### [DESCRIPTION OF THE TASK]
Retype every line of the listing below with no changes at all.

Word and element location data:
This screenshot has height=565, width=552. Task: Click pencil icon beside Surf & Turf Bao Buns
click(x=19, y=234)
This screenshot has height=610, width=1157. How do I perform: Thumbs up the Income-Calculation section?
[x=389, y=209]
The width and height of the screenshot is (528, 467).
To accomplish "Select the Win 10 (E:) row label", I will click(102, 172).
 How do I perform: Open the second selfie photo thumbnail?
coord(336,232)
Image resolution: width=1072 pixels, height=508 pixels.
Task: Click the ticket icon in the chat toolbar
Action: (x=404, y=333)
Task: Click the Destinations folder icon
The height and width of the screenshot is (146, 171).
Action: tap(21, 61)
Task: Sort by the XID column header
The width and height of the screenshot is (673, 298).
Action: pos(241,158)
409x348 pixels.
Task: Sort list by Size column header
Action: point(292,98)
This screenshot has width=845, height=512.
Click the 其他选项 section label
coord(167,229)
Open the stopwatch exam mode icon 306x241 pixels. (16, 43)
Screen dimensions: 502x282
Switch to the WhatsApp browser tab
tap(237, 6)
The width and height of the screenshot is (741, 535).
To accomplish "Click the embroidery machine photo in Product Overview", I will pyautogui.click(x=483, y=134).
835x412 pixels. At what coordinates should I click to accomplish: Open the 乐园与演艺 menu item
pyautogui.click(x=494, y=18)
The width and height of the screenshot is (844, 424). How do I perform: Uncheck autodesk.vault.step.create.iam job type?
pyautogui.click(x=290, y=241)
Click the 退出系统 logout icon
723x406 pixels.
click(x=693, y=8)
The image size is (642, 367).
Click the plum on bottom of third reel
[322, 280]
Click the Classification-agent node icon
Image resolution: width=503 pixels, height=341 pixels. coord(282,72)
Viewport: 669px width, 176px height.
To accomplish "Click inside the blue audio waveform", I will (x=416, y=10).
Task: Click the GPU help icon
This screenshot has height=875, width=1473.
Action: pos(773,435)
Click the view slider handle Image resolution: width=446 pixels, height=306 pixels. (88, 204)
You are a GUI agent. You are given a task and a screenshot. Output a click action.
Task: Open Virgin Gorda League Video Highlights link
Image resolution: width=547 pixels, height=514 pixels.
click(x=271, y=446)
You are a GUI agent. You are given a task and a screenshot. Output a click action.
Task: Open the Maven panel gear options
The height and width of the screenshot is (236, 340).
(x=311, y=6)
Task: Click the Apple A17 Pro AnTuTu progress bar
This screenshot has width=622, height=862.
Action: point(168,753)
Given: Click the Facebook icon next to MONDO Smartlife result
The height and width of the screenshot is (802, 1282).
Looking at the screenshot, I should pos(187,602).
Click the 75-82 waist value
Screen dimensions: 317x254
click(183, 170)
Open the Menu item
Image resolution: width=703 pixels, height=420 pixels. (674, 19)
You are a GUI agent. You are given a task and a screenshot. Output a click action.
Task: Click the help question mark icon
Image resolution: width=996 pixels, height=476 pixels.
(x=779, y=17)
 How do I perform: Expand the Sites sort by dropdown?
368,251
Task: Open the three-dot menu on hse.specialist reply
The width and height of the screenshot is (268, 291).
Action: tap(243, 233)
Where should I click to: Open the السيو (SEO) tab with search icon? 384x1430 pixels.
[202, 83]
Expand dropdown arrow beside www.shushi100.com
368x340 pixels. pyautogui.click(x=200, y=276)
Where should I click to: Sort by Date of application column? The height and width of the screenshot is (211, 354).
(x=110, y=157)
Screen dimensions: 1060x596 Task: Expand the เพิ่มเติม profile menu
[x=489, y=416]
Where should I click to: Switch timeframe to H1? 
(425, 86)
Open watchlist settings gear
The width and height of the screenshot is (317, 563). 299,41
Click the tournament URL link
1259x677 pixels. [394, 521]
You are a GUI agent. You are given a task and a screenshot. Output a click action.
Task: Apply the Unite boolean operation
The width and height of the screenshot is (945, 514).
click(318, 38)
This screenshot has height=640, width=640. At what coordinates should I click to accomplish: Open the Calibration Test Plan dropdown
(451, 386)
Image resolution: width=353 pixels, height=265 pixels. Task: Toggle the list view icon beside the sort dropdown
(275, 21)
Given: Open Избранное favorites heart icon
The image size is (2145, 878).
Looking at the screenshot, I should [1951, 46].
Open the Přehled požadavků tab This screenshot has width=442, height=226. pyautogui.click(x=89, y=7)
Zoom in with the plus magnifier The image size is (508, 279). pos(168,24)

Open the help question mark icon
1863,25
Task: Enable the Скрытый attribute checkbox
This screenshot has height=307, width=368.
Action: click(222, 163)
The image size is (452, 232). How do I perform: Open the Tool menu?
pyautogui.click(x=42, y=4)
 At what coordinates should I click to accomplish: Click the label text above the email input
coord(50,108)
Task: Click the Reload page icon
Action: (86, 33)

### [RESULT OF THE TASK]
This screenshot has height=565, width=552. Task: Click pencil icon beside Surf & Turf Bao Buns
click(x=19, y=234)
This screenshot has height=610, width=1157. How do I perform: Thumbs up the Income-Calculation section?
[x=389, y=209]
The width and height of the screenshot is (528, 467).
To accomplish "Select the Win 10 (E:) row label", I will click(102, 172).
 How do I perform: Open the second selfie photo thumbnail?
coord(336,232)
Image resolution: width=1072 pixels, height=508 pixels.
Task: Click the ticket icon in the chat toolbar
Action: (x=404, y=333)
Task: Click the Destinations folder icon
The height and width of the screenshot is (146, 171).
Action: tap(21, 61)
Task: Sort by the XID column header
The width and height of the screenshot is (673, 298).
Action: pos(241,158)
409x348 pixels.
Task: Sort list by Size column header
Action: point(292,98)
This screenshot has width=845, height=512.
Click the 其他选项 section label
coord(167,229)
Open the stopwatch exam mode icon 306x241 pixels. (16, 43)
Screen dimensions: 502x282
Switch to the WhatsApp browser tab
tap(237, 6)
The width and height of the screenshot is (741, 535).
To accomplish "Click the embroidery machine photo in Product Overview", I will pyautogui.click(x=483, y=134).
835x412 pixels. At what coordinates should I click to accomplish: Open the 乐园与演艺 menu item
pyautogui.click(x=494, y=18)
The width and height of the screenshot is (844, 424). How do I perform: Uncheck autodesk.vault.step.create.iam job type?
pyautogui.click(x=290, y=241)
Click the 退出系统 logout icon
723x406 pixels.
click(x=693, y=8)
The image size is (642, 367).
Click the plum on bottom of third reel
[322, 280]
Click the Classification-agent node icon
Image resolution: width=503 pixels, height=341 pixels. coord(282,72)
Viewport: 669px width, 176px height.
To accomplish "Click inside the blue audio waveform", I will (x=416, y=10).
Task: Click the GPU help icon
This screenshot has height=875, width=1473.
Action: pos(773,435)
Click the view slider handle Image resolution: width=446 pixels, height=306 pixels. (88, 204)
You are a GUI agent. You are given a task and a screenshot. Output a click action.
Task: Open Virgin Gorda League Video Highlights link
Image resolution: width=547 pixels, height=514 pixels.
click(x=271, y=446)
You are a GUI agent. You are given a task and a screenshot. Output a click action.
Task: Open the Maven panel gear options
The height and width of the screenshot is (236, 340).
(x=311, y=6)
Task: Click the Apple A17 Pro AnTuTu progress bar
This screenshot has width=622, height=862.
Action: point(168,753)
Given: Click the Facebook icon next to MONDO Smartlife result
The height and width of the screenshot is (802, 1282).
Looking at the screenshot, I should pos(187,602).
Click the 75-82 waist value
Screen dimensions: 317x254
click(183, 170)
Open the Menu item
Image resolution: width=703 pixels, height=420 pixels. (674, 19)
You are a GUI agent. You are given a task and a screenshot. Output a click action.
Task: Click the help question mark icon
Image resolution: width=996 pixels, height=476 pixels.
(x=779, y=17)
 How do I perform: Expand the Sites sort by dropdown?
368,251
Task: Open the three-dot menu on hse.specialist reply
The width and height of the screenshot is (268, 291).
Action: tap(243, 233)
Where should I click to: Open the السيو (SEO) tab with search icon? 384x1430 pixels.
[202, 83]
Expand dropdown arrow beside www.shushi100.com
368x340 pixels. pyautogui.click(x=200, y=276)
Where should I click to: Sort by Date of application column? The height and width of the screenshot is (211, 354).
(x=110, y=157)
Screen dimensions: 1060x596 Task: Expand the เพิ่มเติม profile menu
[x=489, y=416]
Where should I click to: Switch timeframe to H1? 
(425, 86)
Open watchlist settings gear
The width and height of the screenshot is (317, 563). 299,41
Click the tournament URL link
1259x677 pixels. [394, 521]
You are a GUI agent. You are given a task and a screenshot. Output a click action.
Task: Apply the Unite boolean operation
The width and height of the screenshot is (945, 514).
click(318, 38)
This screenshot has height=640, width=640. At what coordinates should I click to accomplish: Open the Calibration Test Plan dropdown
(451, 386)
Image resolution: width=353 pixels, height=265 pixels. Task: Toggle the list view icon beside the sort dropdown
(275, 21)
Given: Open Избранное favorites heart icon
The image size is (2145, 878).
Looking at the screenshot, I should [1951, 46].
Open the Přehled požadavků tab This screenshot has width=442, height=226. pyautogui.click(x=89, y=7)
Zoom in with the plus magnifier The image size is (508, 279). pos(168,24)

Open the help question mark icon
1863,25
Task: Enable the Скрытый attribute checkbox
This screenshot has height=307, width=368.
Action: click(222, 163)
The image size is (452, 232). How do I perform: Open the Tool menu?
pyautogui.click(x=42, y=4)
 At what coordinates should I click to accomplish: Click the label text above the email input
coord(50,108)
Task: Click the Reload page icon
Action: (86, 33)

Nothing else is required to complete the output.